Word and element location data
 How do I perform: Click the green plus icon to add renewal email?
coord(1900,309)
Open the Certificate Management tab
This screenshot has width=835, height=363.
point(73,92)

_The exercise_
Turn these records into a JSON list of strings with one string per line, leaving out blank lines.

_Solution for this exercise_
[
  " How do I perform: Click the green plus icon to add renewal email?",
  "coord(1900,309)",
  "Open the Certificate Management tab",
  "This screenshot has width=835, height=363.",
  "point(73,92)"
]